[Saved data entries]
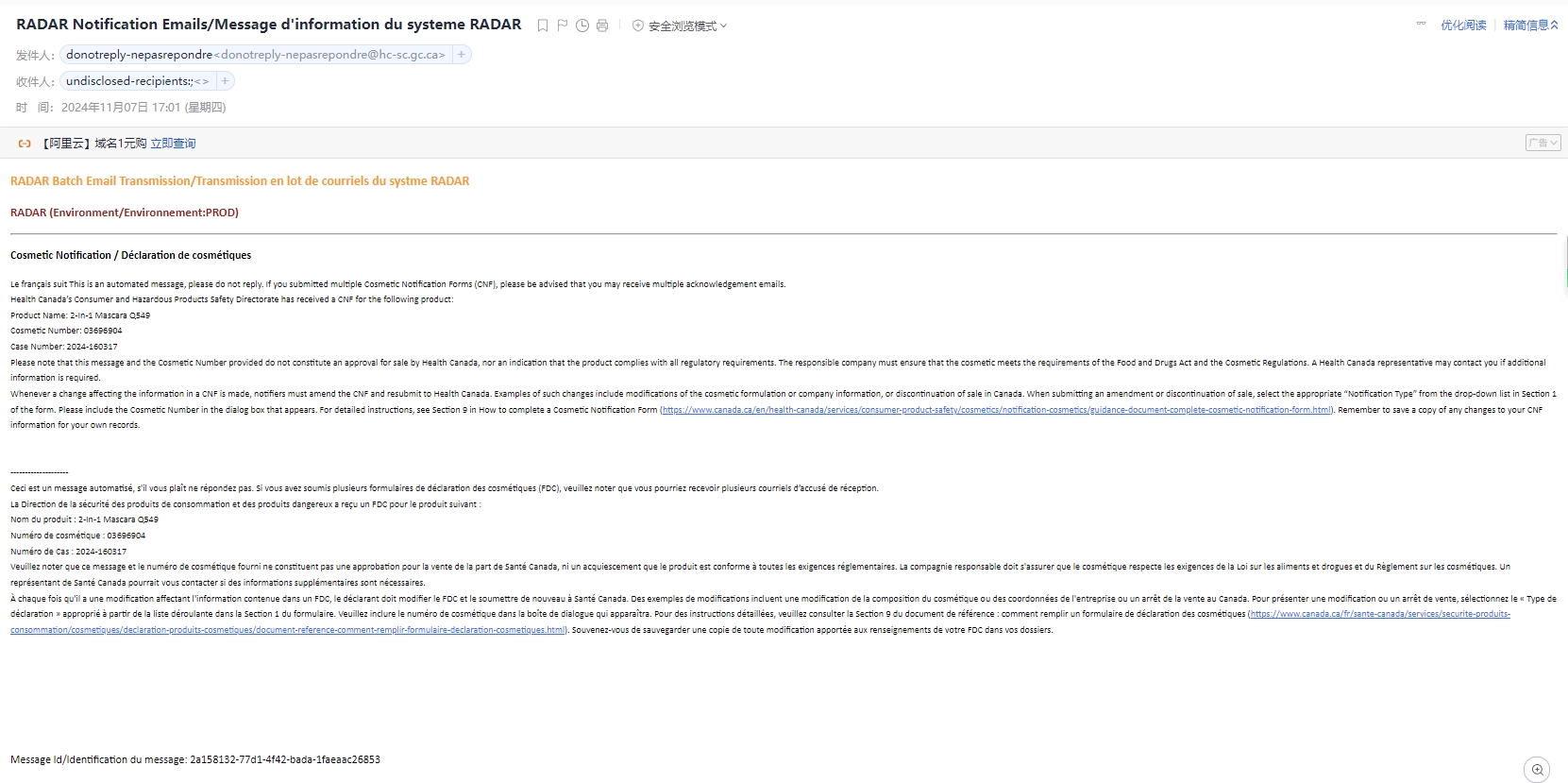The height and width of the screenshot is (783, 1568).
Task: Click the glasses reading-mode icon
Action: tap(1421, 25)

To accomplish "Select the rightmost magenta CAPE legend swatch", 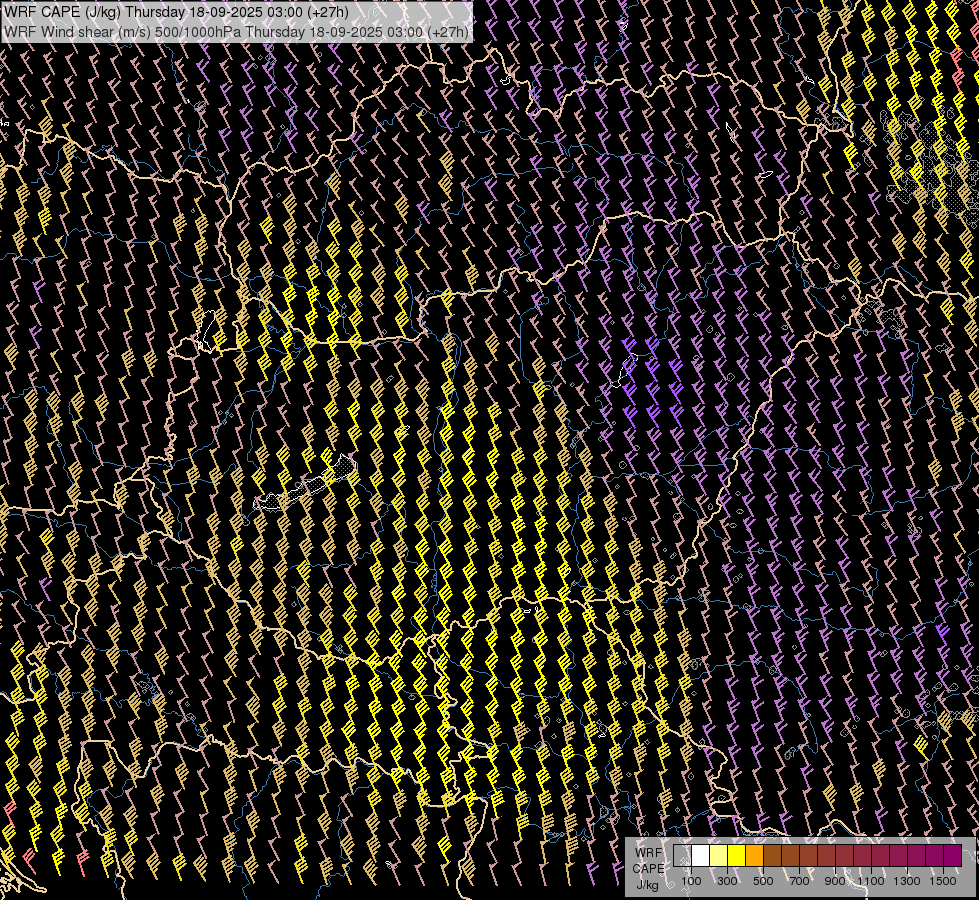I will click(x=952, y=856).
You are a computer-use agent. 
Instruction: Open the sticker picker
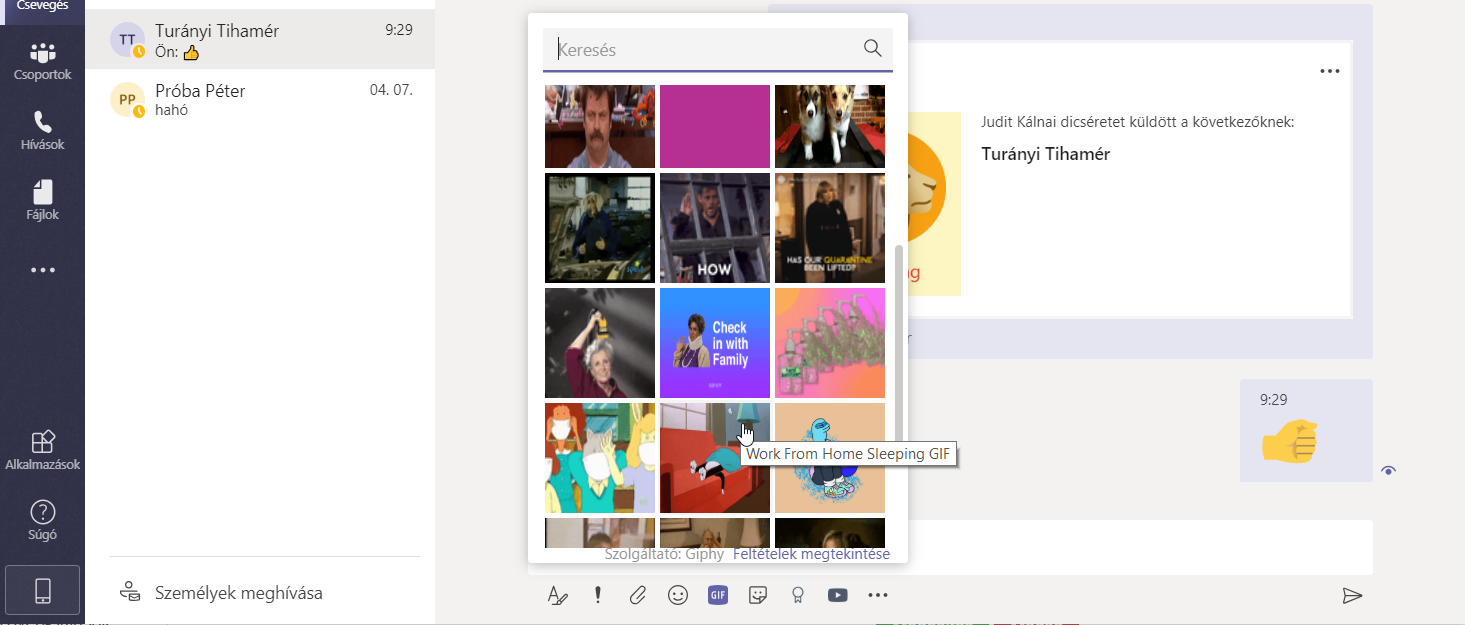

What to do -
Restate, word for word, each line from the one with "You are a computer-use agent." to the end of the entries, both included, and keep every picture out.

Solution -
You are a computer-use agent. 
Instruction: Open the sticker picker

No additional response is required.